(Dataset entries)
__________
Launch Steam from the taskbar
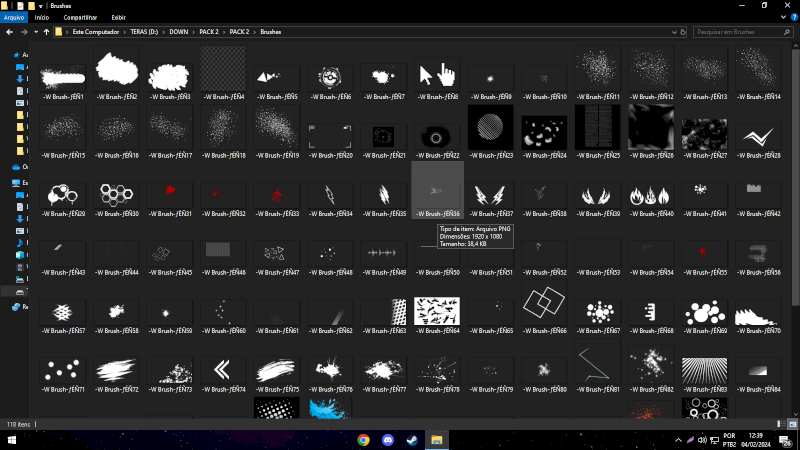Viewport: 800px width, 450px height. tap(411, 439)
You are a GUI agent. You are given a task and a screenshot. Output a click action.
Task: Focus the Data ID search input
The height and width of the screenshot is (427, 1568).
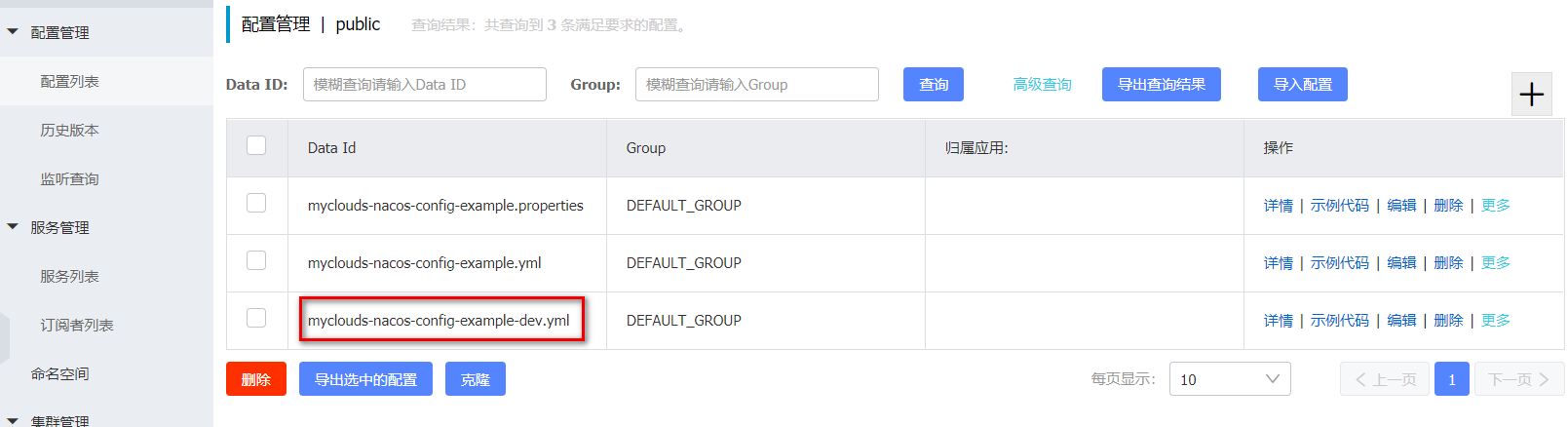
__________
Action item: Only the lines starting at the one that holds "You are a GUI" and ending at the last line of the data belong in your answer. Please set them down exactly and omit the pictures.

Output:
You are a GUI agent. You are given a task and a screenshot. Output a click action.
Task: Focus the Data ID search input
The height and width of the screenshot is (427, 1568).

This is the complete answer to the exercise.